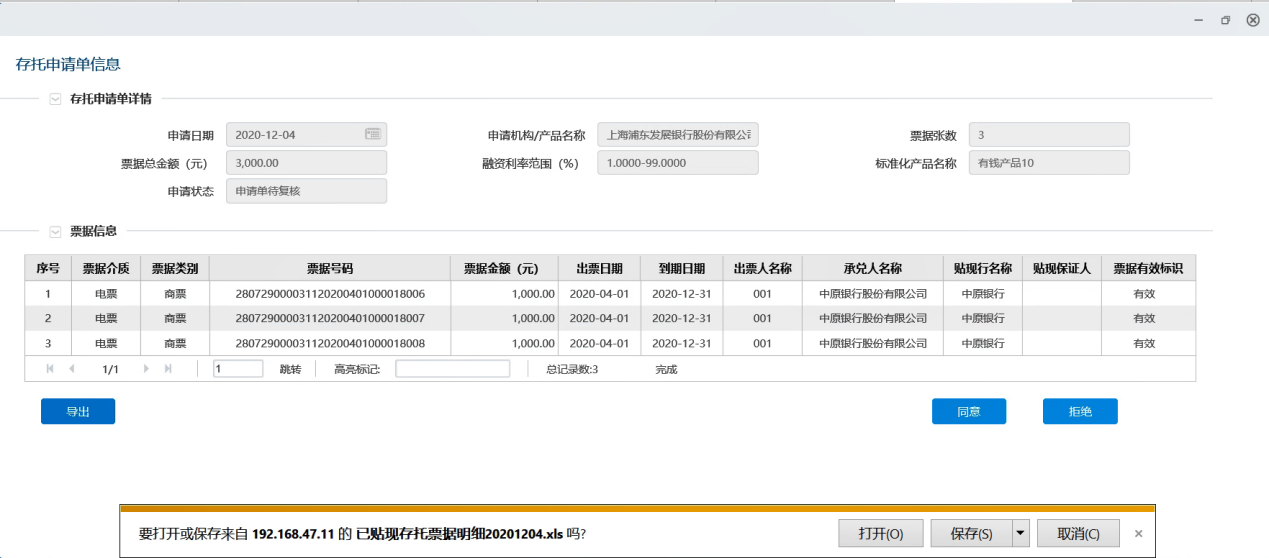The height and width of the screenshot is (558, 1269).
Task: Go to next page of table
Action: coord(146,369)
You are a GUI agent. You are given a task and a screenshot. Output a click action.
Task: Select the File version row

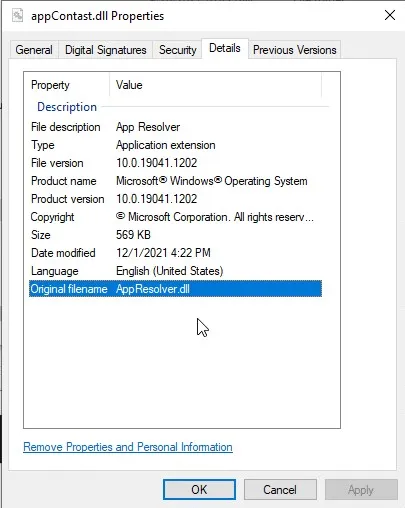point(175,163)

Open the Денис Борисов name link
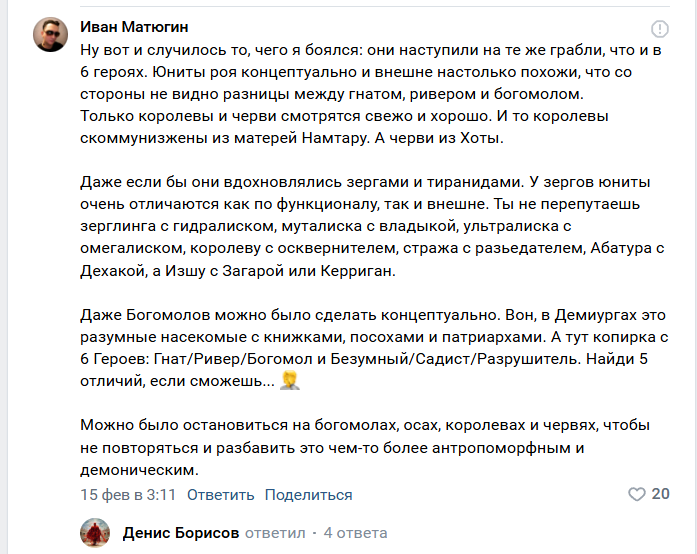coord(181,533)
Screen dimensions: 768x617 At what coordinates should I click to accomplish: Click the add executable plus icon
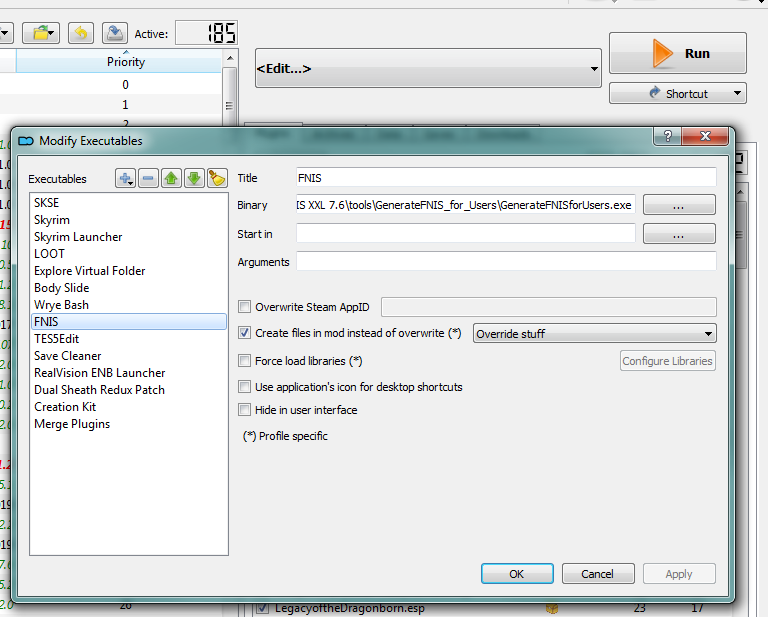click(x=125, y=178)
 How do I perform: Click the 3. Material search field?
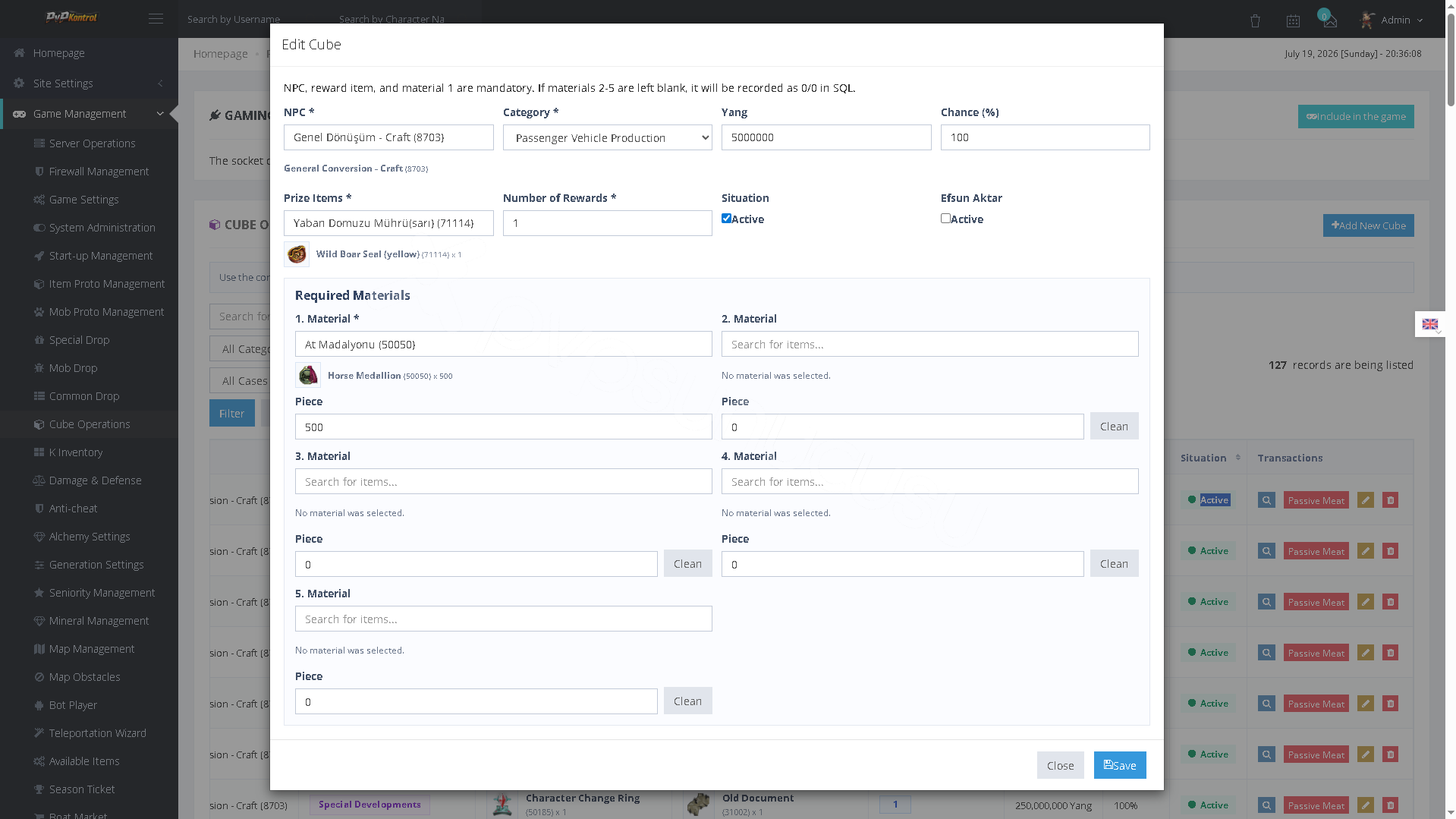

····················

- What you need to do: Pictures are to be omitted. Output verbatim only the lines from the one holding "You are a GUI" through the end of the material, both included.

- Solution for this task:
You are a GUI agent. You are given a task and a screenshot. Output a click action.
Task: Select the File version row

point(175,163)

Open the Денис Борисов name link
coord(181,533)
Screen dimensions: 768x617 At what coordinates should I click to accomplish: Click the add executable plus icon
click(x=125, y=178)
 How do I perform: Click the 3. Material search field?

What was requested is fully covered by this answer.